En su trabajo sobre la política como vocación, Max Weber explica claramente que el Estado es quien debe tener el monopolio de la violencia, por lo cual él es el único que puede ejercerla. Sin embargo, esta violencia debe estar amparada en un ordenamiento jurídico que la legitime. Esta visión weberiana de la violencia de Estado le otorga a este último todos los medios necesarios para imponer sobre sus ciudadanos las medidas necesarias que garanticen la convivencia pacífica, el respecto a la Constitución y las leyes, así como los derechos vinculados a los aspectos sociales y económicos.
Este modelo de violencia puede considerarse como positivo e incluso los ciudadanos tributan para que el Estado lo ejerza, pues al estar bajo la exclusiva administración de éste y sustentado en el apartado institucional legítimamente constituido, crea las condiciones para el sostenido desarrollo socio-económico que tanto anhelan los pueblos.

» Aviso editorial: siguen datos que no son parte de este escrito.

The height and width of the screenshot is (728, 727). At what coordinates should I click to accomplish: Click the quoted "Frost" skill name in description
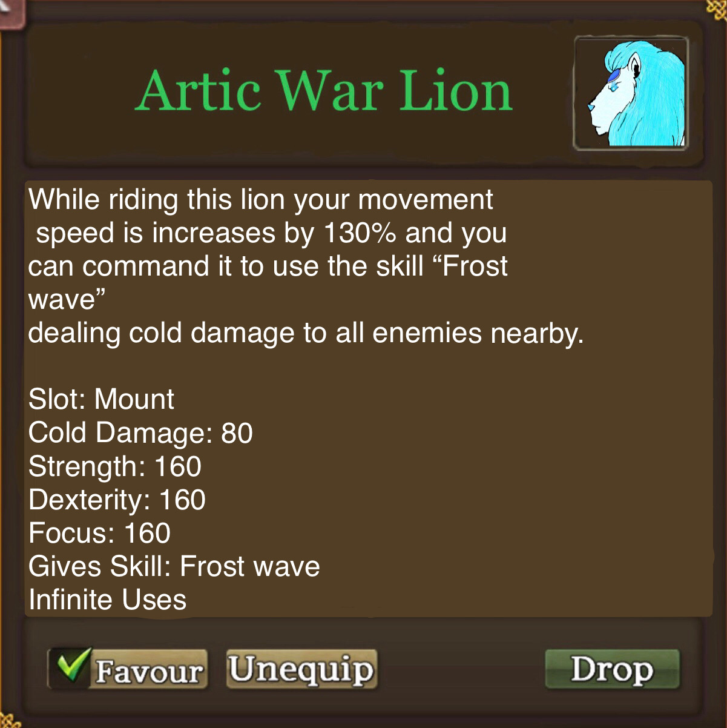(469, 266)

El ser humano debe ser el centro de todas las políticas públicas, pero para que ello funcione es preciso que exista una estructura organizacional que no solo las formule, sino también que imponga la fuerza institucional del Estado sobre todos los agentes que intervienen en el ciclo gubernamental administrativo, que asegure entre otras cosas, la transparencia en el uso de los recursos públicos, la subsidiaridad en beneficio de sectores desprotegidos, la efectiva rendición de cuentas y claro está, la sanción violenta para aquellos que vulneren la normativa legal establecida.
Troski por su parte establece que el Estado debe sustentarse sobre una plataforma inconmovible a la que él llama fuerza, criterio que no dista mucho del concepto de monopolio de la violencia del Estado de Weber. Esta fuerza debe ser el instrumento a utilizar, siempre que sea necesario, para el establecimiento pleno de la ley y el orden, condiciones indispensables para el ejercicio apropiado de los derechos, no importando a qué generación correspondan.